Fig. 8 is a schematic diagram showing an example of a control device (40) capable of executing machine learning for constructing a learning completion model. The control device (40) comprises a memory device (40a) in which programs, data, and learning completion models are stored, a processing device (40b) such as a CPU (Central Processing Unit) or a GPU (Graphics Processing Unit) that performs calculations according to the program stored in the memory device (40a), and a machine learning device (300) connected to the processing device (40b) and constructing a learning completion model that predicts an appropriate amount of operation of the up-and-down movement mechanism (71).
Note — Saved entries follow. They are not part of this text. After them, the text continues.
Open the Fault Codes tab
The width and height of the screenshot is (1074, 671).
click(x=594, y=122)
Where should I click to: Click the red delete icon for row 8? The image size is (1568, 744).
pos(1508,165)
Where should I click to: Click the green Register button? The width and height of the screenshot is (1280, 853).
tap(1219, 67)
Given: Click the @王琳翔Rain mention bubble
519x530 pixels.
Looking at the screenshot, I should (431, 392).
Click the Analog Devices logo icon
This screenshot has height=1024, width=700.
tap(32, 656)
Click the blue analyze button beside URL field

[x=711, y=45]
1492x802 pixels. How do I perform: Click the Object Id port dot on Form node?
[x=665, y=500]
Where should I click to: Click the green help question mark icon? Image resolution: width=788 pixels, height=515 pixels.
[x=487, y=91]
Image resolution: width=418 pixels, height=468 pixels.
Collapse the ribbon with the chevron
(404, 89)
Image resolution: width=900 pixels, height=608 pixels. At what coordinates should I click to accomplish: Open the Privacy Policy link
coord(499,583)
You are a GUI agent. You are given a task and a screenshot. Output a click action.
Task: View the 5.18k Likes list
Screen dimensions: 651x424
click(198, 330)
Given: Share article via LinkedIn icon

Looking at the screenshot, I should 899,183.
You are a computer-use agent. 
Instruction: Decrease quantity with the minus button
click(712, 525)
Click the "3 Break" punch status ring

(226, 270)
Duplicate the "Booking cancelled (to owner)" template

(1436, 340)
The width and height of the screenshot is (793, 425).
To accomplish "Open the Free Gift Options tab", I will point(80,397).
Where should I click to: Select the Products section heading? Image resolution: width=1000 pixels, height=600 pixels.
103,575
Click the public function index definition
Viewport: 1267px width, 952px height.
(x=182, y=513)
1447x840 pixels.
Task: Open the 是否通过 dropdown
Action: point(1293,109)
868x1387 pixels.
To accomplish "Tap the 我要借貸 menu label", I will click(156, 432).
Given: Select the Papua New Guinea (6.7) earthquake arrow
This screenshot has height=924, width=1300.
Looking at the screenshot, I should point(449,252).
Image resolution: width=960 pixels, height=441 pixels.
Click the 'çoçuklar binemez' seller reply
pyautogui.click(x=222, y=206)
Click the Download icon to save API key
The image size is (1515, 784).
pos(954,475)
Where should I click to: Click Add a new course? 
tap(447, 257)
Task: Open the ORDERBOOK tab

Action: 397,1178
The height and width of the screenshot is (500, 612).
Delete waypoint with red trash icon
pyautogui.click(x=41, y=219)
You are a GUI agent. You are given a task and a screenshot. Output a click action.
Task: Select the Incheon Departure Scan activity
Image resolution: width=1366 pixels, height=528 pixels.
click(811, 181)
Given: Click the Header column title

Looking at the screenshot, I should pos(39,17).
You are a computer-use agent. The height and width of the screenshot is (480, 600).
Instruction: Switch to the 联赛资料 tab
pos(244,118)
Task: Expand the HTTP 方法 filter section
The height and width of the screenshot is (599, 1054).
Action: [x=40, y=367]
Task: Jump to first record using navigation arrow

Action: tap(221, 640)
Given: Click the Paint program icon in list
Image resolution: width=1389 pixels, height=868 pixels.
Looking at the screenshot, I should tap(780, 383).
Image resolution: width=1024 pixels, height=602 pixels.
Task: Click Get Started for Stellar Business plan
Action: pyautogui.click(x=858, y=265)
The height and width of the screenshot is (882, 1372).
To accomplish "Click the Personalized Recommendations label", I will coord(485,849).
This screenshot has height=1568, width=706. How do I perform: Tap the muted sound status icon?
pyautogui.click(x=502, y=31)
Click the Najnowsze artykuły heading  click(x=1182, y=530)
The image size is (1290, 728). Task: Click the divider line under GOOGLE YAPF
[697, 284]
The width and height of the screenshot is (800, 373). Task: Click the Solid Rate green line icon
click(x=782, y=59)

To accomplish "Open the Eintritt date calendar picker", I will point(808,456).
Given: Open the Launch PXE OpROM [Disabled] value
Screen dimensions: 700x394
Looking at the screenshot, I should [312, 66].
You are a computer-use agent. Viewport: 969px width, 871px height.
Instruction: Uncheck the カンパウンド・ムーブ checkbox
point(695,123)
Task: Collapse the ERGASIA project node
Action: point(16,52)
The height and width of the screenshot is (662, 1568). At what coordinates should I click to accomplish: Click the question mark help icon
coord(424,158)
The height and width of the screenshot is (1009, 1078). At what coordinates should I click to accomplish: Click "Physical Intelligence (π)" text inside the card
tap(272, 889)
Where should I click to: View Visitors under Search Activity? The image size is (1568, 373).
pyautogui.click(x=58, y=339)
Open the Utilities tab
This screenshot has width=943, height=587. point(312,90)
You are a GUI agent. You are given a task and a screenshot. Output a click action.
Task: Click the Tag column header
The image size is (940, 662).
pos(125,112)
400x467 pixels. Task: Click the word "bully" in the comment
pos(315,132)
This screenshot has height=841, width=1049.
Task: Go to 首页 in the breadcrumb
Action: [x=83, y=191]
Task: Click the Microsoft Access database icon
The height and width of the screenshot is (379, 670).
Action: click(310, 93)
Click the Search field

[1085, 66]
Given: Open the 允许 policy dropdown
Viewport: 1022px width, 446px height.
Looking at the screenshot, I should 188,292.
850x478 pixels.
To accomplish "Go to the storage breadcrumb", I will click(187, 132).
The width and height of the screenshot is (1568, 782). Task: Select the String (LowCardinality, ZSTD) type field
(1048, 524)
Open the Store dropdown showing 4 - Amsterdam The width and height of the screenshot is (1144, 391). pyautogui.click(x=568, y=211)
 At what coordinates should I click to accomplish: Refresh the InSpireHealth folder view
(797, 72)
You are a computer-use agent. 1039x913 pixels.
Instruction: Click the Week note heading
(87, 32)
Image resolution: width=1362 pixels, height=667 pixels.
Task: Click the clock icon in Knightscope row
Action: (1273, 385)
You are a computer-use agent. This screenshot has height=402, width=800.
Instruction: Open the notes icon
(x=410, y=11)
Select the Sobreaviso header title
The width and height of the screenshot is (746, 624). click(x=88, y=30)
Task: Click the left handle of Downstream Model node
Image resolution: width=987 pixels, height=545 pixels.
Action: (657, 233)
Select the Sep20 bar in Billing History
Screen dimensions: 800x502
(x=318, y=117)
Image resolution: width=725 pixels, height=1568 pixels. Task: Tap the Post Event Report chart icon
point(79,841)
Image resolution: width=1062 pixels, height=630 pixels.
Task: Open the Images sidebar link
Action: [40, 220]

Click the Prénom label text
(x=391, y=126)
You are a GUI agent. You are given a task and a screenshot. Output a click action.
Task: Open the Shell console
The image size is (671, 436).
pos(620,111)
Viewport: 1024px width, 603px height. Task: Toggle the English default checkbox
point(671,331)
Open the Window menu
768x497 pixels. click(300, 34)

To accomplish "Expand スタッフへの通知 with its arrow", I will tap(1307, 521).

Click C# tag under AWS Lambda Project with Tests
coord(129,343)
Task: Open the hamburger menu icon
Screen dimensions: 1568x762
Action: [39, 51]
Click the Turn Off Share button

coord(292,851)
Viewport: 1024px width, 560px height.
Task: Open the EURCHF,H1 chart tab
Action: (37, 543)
In one embodiment, the machine learning device (300) that constructs a learning completion model that predicts an appropriate amount of operation of the up-and-down movement mechanism (71) may be provided separately from the control device (40).

The machine learning device (300) illustrated in Fig. 8 is an example of a machine learning device capable of learning an appropriate amount of operation of an up-and-down movement mechanism (71). This machine learning device (300) is equipped with a state observation unit (301), a data acquisition unit (302), and a learning unit (303).

The state observation unit (301) observes state variables as input values of machine learning. The state variables are a general term for temperature control parameters related to the control of the pad surface temperature. In the present embodiment, the state variables include at least the measurement value of the pad surface temperature acquired by the pad temperature measuring device (39) and the measurement value (i.e., the separation distance) of the distance sensor (14) when the pad temperature measuring device (39) acquired the pad surface temperature.

The data acquisition unit (302) acquires movement amount data from the judgment unit (310). The movement amount data is data used when constructing a learning completion model that predicts an appropriate operating amount of the up-and-down movement mechanism (71), and is data that measures the relationship between the amount of change when the distance between the heat exchanger (11) maintained at a certain temperature and the polishing pad (3) is changed, and the amount of change in the surface temperature of the polishing pad (3) corresponding to the amount of change, according to a known measurement method. The movement amount data is related (linked) to a state variable input to the state observation unit (301).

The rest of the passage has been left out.